**Directions**
Convert the material below into a JSON array of strings, with one string for each line and no blank lines.

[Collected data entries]
------------

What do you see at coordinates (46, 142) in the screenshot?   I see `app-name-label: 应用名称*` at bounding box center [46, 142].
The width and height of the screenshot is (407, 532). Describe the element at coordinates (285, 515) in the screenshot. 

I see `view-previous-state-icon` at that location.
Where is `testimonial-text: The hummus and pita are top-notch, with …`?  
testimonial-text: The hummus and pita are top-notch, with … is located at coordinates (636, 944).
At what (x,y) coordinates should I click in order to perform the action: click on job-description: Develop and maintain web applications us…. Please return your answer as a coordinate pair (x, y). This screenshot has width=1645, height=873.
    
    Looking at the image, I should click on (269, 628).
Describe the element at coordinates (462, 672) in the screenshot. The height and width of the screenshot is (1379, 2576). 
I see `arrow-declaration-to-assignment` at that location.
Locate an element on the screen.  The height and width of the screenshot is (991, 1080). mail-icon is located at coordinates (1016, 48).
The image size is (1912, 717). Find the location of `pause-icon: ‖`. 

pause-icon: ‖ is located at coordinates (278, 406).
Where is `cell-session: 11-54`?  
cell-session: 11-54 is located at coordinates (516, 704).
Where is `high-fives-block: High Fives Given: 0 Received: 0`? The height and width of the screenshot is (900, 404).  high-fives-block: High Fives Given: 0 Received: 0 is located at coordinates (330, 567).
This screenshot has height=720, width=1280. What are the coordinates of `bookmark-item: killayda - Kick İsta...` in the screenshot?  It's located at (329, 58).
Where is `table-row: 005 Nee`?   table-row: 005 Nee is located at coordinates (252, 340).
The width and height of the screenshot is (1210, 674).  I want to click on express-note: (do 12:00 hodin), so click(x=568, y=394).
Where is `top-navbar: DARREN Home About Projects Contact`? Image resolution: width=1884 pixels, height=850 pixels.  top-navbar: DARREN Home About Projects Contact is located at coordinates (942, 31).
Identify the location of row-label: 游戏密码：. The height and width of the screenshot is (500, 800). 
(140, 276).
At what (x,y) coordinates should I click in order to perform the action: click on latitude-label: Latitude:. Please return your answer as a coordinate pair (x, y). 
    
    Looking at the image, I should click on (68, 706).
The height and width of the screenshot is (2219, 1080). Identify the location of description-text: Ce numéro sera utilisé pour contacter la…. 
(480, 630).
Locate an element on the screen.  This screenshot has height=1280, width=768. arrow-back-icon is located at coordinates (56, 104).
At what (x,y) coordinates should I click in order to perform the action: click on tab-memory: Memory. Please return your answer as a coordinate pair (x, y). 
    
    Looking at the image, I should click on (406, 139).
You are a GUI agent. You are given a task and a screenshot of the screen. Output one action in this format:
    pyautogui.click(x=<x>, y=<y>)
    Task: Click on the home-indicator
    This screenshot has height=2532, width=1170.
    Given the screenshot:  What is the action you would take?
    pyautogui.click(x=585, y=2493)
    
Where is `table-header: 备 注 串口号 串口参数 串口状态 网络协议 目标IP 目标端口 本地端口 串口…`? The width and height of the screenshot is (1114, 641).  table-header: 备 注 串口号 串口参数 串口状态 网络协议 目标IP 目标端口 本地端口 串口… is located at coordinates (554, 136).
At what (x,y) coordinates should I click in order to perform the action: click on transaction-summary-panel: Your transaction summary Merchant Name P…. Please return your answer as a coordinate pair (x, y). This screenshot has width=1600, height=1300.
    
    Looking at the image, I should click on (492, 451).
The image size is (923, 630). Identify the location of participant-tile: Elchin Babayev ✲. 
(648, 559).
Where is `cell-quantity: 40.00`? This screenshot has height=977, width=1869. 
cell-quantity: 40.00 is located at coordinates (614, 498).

------------

**Exercise answer**
[
  "What do you see at coordinates (46, 142) in the screenshot?   I see `app-name-label: 应用名称*` at bounding box center [46, 142].",
  "The width and height of the screenshot is (407, 532). Describe the element at coordinates (285, 515) in the screenshot. ",
  "I see `view-previous-state-icon` at that location.",
  "Where is `testimonial-text: The hummus and pita are top-notch, with …`?  ",
  "testimonial-text: The hummus and pita are top-notch, with … is located at coordinates (636, 944).",
  "At what (x,y) coordinates should I click in order to perform the action: click on job-description: Develop and maintain web applications us…. Please return your answer as a coordinate pair (x, y). This screenshot has width=1645, height=873.",
  "    Looking at the image, I should click on (269, 628).",
  "Describe the element at coordinates (462, 672) in the screenshot. The height and width of the screenshot is (1379, 2576). ",
  "I see `arrow-declaration-to-assignment` at that location.",
  "Locate an element on the screen.  The height and width of the screenshot is (991, 1080). mail-icon is located at coordinates (1016, 48).",
  "The image size is (1912, 717). Find the location of `pause-icon: ‖`. ",
  "pause-icon: ‖ is located at coordinates (278, 406).",
  "Where is `cell-session: 11-54`?  ",
  "cell-session: 11-54 is located at coordinates (516, 704).",
  "Where is `high-fives-block: High Fives Given: 0 Received: 0`? The height and width of the screenshot is (900, 404).  high-fives-block: High Fives Given: 0 Received: 0 is located at coordinates (330, 567).",
  "This screenshot has height=720, width=1280. What are the coordinates of `bookmark-item: killayda - Kick İsta...` in the screenshot?  It's located at (329, 58).",
  "Where is `table-row: 005 Nee`?   table-row: 005 Nee is located at coordinates (252, 340).",
  "The width and height of the screenshot is (1210, 674).  I want to click on express-note: (do 12:00 hodin), so click(x=568, y=394).",
  "Where is `top-navbar: DARREN Home About Projects Contact`? Image resolution: width=1884 pixels, height=850 pixels.  top-navbar: DARREN Home About Projects Contact is located at coordinates (942, 31).",
  "Identify the location of row-label: 游戏密码：. The height and width of the screenshot is (500, 800). ",
  "(140, 276).",
  "At what (x,y) coordinates should I click in order to perform the action: click on latitude-label: Latitude:. Please return your answer as a coordinate pair (x, y). ",
  "    Looking at the image, I should click on (68, 706).",
  "The height and width of the screenshot is (2219, 1080). Identify the location of description-text: Ce numéro sera utilisé pour contacter la…. ",
  "(480, 630).",
  "Locate an element on the screen.  This screenshot has height=1280, width=768. arrow-back-icon is located at coordinates (56, 104).",
  "At what (x,y) coordinates should I click in order to perform the action: click on tab-memory: Memory. Please return your answer as a coordinate pair (x, y). ",
  "    Looking at the image, I should click on (406, 139).",
  "You are a GUI agent. You are given a task and a screenshot of the screen. Output one action in this format:",
  "    pyautogui.click(x=<x>, y=<y>)",
  "    Task: Click on the home-indicator",
  "    This screenshot has height=2532, width=1170.",
  "    Given the screenshot:  What is the action you would take?",
  "    pyautogui.click(x=585, y=2493)",
  "Where is `table-header: 备 注 串口号 串口参数 串口状态 网络协议 目标IP 目标端口 本地端口 串口…`? The width and height of the screenshot is (1114, 641).  table-header: 备 注 串口号 串口参数 串口状态 网络协议 目标IP 目标端口 本地端口 串口… is located at coordinates (554, 136).",
  "At what (x,y) coordinates should I click in order to perform the action: click on transaction-summary-panel: Your transaction summary Merchant Name P…. Please return your answer as a coordinate pair (x, y). This screenshot has width=1600, height=1300.",
  "    Looking at the image, I should click on (492, 451).",
  "The image size is (923, 630). Identify the location of participant-tile: Elchin Babayev ✲. ",
  "(648, 559).",
  "Where is `cell-quantity: 40.00`? This screenshot has height=977, width=1869. ",
  "cell-quantity: 40.00 is located at coordinates (614, 498)."
]